Custom Position Hierarchy in more Detail

In the illustration below we again have a three level business unit model. As stated before, hierarchical security transcends business units so the example illustrates how a higher degree of positional complexity could be overlaid with the business units.

 

 

We have four positions configured in this example. Orange users belong to the ‘Operator’ position, green users belong to the ‘Team Leader’ position, red users belong to the ‘Area Manager’ position and finally blue users have the ‘Director’ position.

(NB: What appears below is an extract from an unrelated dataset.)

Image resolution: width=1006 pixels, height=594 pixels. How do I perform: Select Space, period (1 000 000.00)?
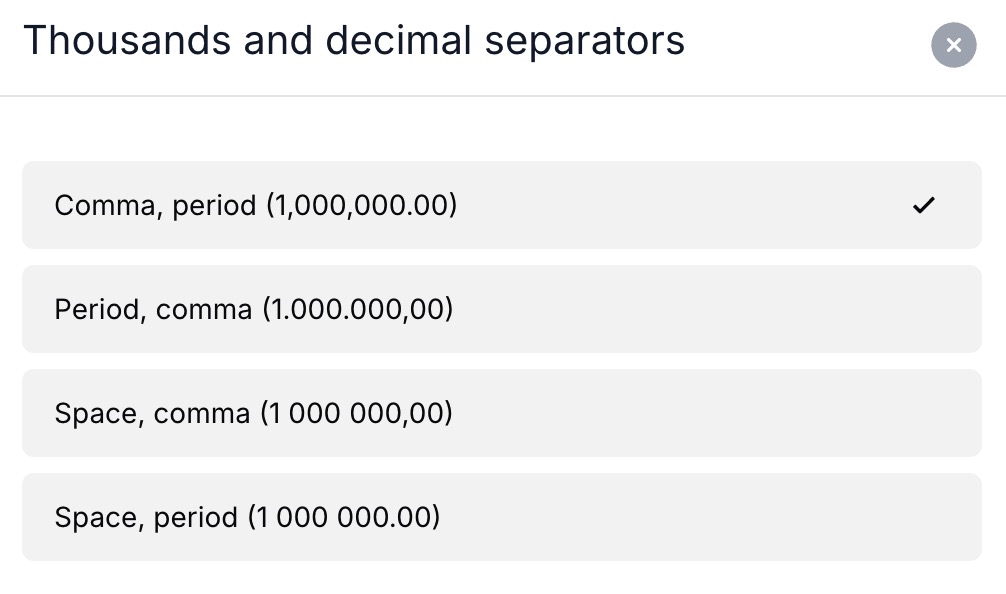(x=500, y=517)
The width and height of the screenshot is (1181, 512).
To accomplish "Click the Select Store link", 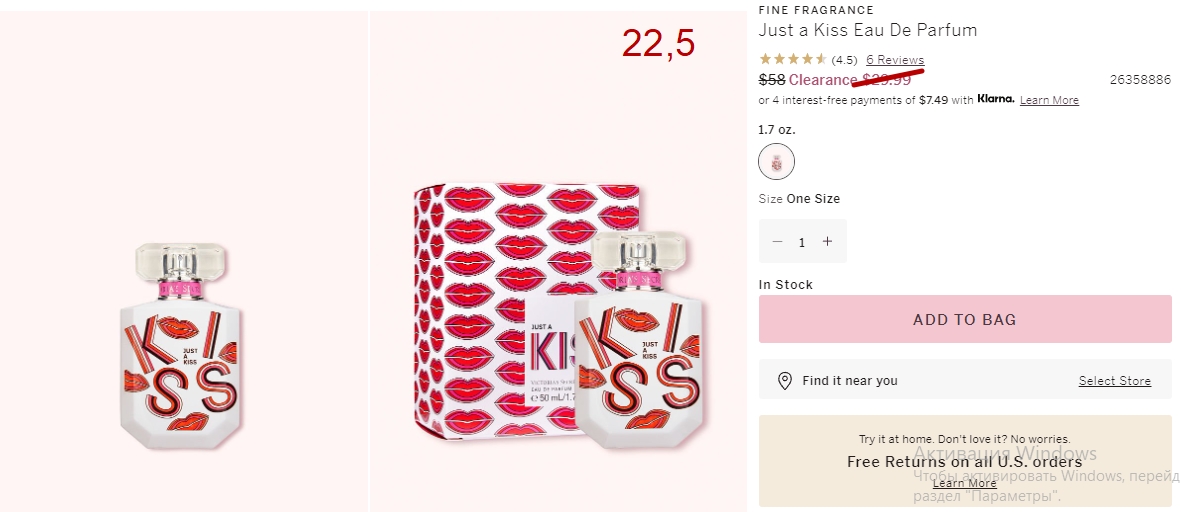I will pos(1114,381).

The ‘blue’ users would be able to see all accounts owned by the red, green and orange users and edit the ones owned by the red users. Interestingly, in this example, the blue user in the managers business unit would see the records owned by the red users but the red users in the same business unit would not see the blue user’s records. Red users would be able to see and edit records owned by the green users, and view records owned by the orange users. Finally, the green users would be able to view & edit records owned by the orange users.

 

Notes and Take Away Points

·         Hierarchy security works only where all users in the hierarchy have ‘user owned’ privileges to access records. Nothing changes if the manager/user in a higher position has global access, business unit or parent/child business unit access.

·         For both Managerial and Custom Position modes, Read/write access is given one level below (this includes share, append, and append to). Read access is granted two levels+ below.

·         If a child user to a manager or user in a subordinate position has global, business unit or parent/child business unit access to records, that access does NOT inherit up the hierarchical security tree. Only records OWNED by the subordinate user OR owned by a team in which the subordinate user belongs are granted access to the manager/users in a parental position

·         The ‘Depth’ setting can impact performance if set too high. This depends on how many users you have ultimately. The rule of thumb given by Microsoft is try to keep the depth to a level where less than 100 users are exposed to the manager/position. This has other variables however such as the number of records contained in an entity, number of teams, and number of users in the system (not to mention hardware for on-premise deployments) so it is important to test and amend the depth accordingly to suit access and performance expectations.

·         Filtered views support hierarchy security.

·         Offline Synchronisation in the Outlook client supports hierarchy security.

·         New operators are available in advanced find that show records granted via the hierarchy security ‘Equals Current User Or His Reporting Hierarchy’ and ‘Equals Current User Or His Teams Or his Reporting Hierarchy and Their Teams’.

 

Conclusion

Hierarchical Security is certainly an interesting addition to the existing model and will give the consultant/architect another option to meet the requirements of those projects where secrecy and team driven competition within the user base is paramount. However, for deployments where the dissemination of knowledge across the business is key or there are no legal or internal pressures to keep records hidden from other users or groups of users, this feature will not be relevant.